В то же время нельзя не согласиться с выводом о том, что России необходимо проводить дифференцированную политику в Центральной Азии и на Южном Кавказе, обратившись к более активному использованию инструментов «мягкой силы». Этот вывод представляется разумным и обоснованным, хотя и немного запоздавшим с точки зрения конкретных шагов, предпринимаемых российскими властями.

На юге Кыргызстана, к примеру, уже сейчас действуют тысячи западных НПО, которым противостоят наши «гуманитарные корпорации» – Россотрудничество и «Русский мир». При том, что ведомство К. Косачева вынуждено большую часть средств тратить на содержание «Русских домов», а не на профильные цели. В условиях все более возрастающей конкуренции в сферах экономики, политики, гуманитарных проектов государство российское никак не может найти оптимальный баланс между общественной дипломатией и интересами бюрократии. Впрочем, рецепты решения данной задачи очевидны: если брать глобальный контекст, то следует взять на вооружение концепцию страны с многочисленными акторами, где суверенитетом обладает народ, а не власть.

Борьба за молодежную аудиторию на конкурентном поле, вовлечение будущей элиты стран СНГ в образовательные, гуманитарные, социокультурные проекты под патронажем России и есть главная задача сегодняшнего дня.

Иными словами, ситуация на пространстве, которое западные эксперты уже не рассматривают как «постсоветское», меняется настолько динамично, что к критическим выводам в отношении российской внешней политики на этом направлении можно добавить еще один штрих: ведомственная бюрократия не успевает за быстро меняющейся ситуацией, система принятия решений выстроена таким образом, что даже самые продуманные и глубокие стратегии безнадежно устаревают из-за временного разрыва между «фазой слова» и «фазой дела».

И все же хочется оставаться оптимистом.
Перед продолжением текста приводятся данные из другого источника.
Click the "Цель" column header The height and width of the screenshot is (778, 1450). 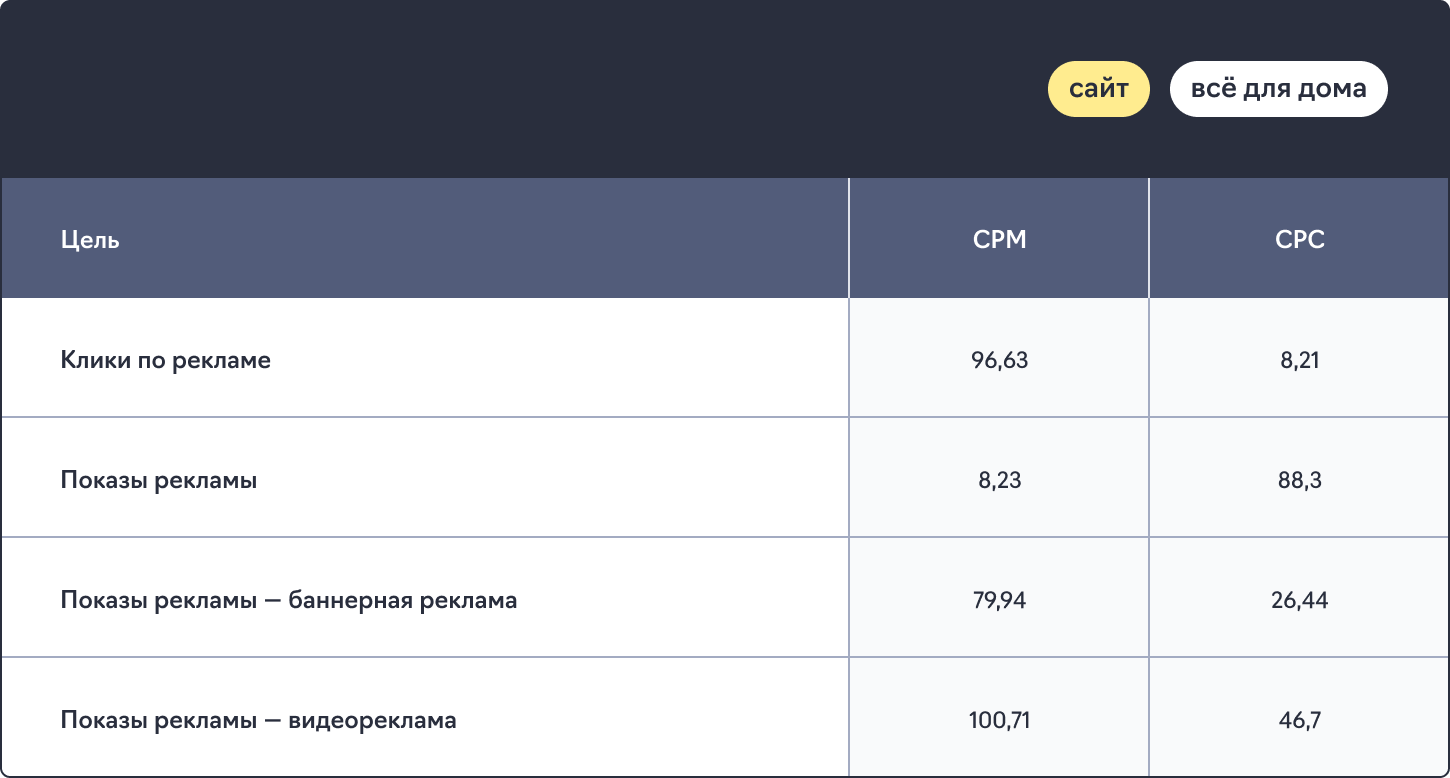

Если элиты стран ближнего зарубежья не горят особым желанием выстраивать более тесные линии взаимодействия с Россией, ограничивая собственный интерес кредитами и бонусами по нефти и газу, то в таких странах, как Казахстан, Кыргызстан, Таджикистан, Украина, Армения, все еще относятся к Москве как к фактору, способному обеспечить стабильное и устойчивое развитие этих стран через интеграцию и сотрудничество.
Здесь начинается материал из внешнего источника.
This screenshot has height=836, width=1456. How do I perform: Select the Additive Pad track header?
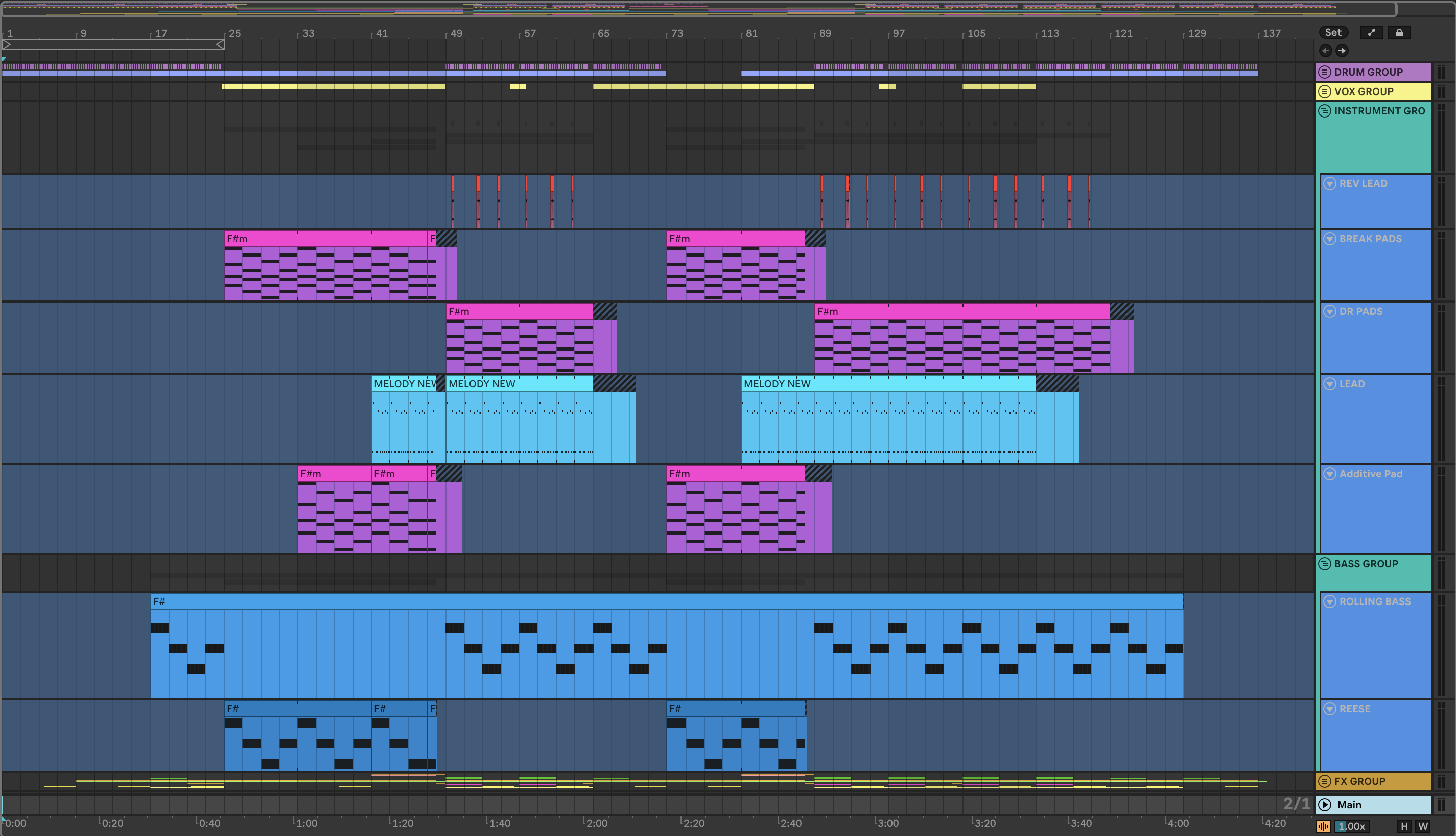coord(1371,474)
Однако необходимо признать, что эти настроения присутствуют среди старшего и среднего поколения, т.е. у той части общества, которая еще застала «советское общежитие». Поэтому борьба за молодежную аудиторию на конкурентном поле, вовлечение будущей элиты стран СНГ в образовательные, гуманитарные, социокультурные проекты под патронажем России и есть главная задача сегодняшнего дня. Будем надеяться, что эта миссия не противоречит «личным планам» новой российской элиты, тех, кому сейчас от 30 до 40.